Ahh were these arm32 devices? Sorry

godofredoc commented 3 years ago

Those are Moto G4, I believe they are arm64

mraleph commented 3 years ago

You can see the actual ABI in the crash log, it is 32bit ARM

rmacnak-google commented 3 years ago

Oh, I suspect the profiler is racing with stub code initialization. After the stub code entries were changed to use handles, the check for stub code being initialized could return a false positive between handle allocation and storing into the handle.

dnfield commented 3 years ago

Another one here: https://storage.googleapis.com/flutter_logs/flutter/3794884fbbac70c94813d787a9dff7114cfe28ce/microbenchmarks/c52ef745-9eba-4c36-b5e0-561aa8cad662/ZY223VMBPX.log

zanderso commented 3 years ago

Bumping to P2 to surface in triage.

chinmaygarde commented 3 years ago

In the VM team meeting this morning, Ryan mentioned he is going to be working on a speculative fix.

chinmaygarde commented 3 years ago

Update from VM team: Ryan understands the problem and is looking into prospective fixes.

ghostgzt commented 3 years ago

huawei nova6 and lenovo moba also crash

signal 11 (SIGSEGV), code 1 (SEGV_MAPERR), fault addr 0x4

2.0.6 2.2.2 stable and master ,all crash!

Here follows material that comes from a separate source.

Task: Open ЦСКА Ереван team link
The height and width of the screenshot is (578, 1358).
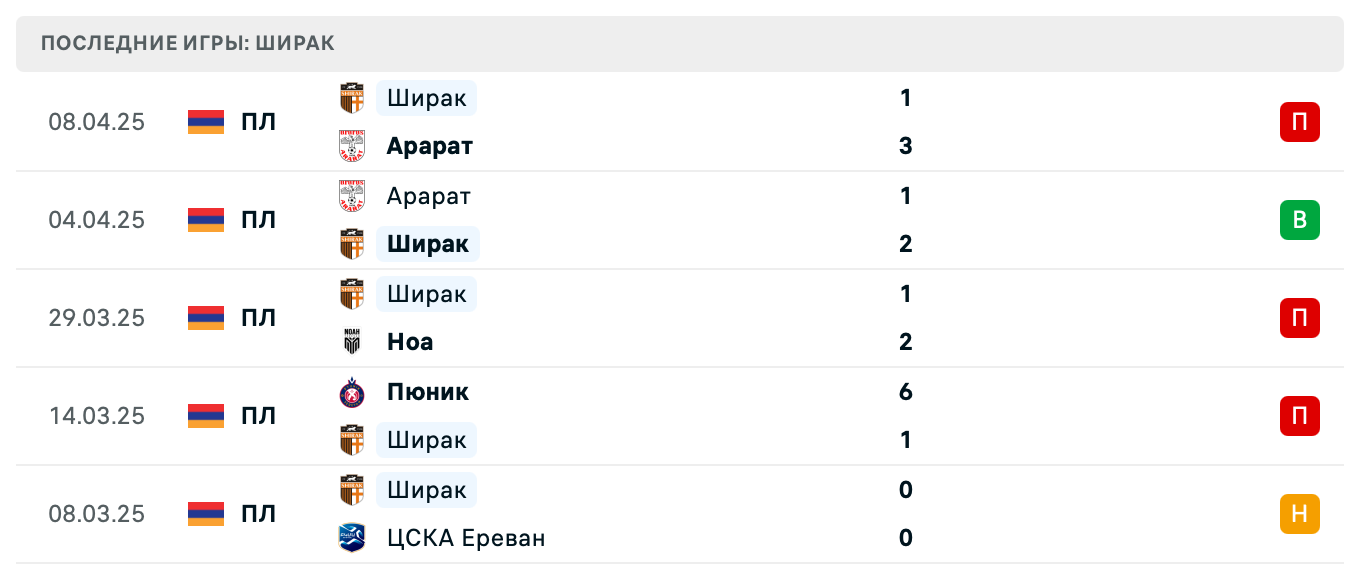Action: [466, 538]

chinmaygarde commented 3 years ago

Marking this as fixed after https://github.com/dart-lang/sdk/commit/7ebd051a06184069d3e8f97979be454e3af6f8e5.

github-actions[bot] commented 3 years ago

This thread has been automatically locked since there has not been any recent activity after it was closed. If you are still experiencing a similar issue, please open a new bug, including the output of flutter doctor -v and a minimal reproduction of the issue.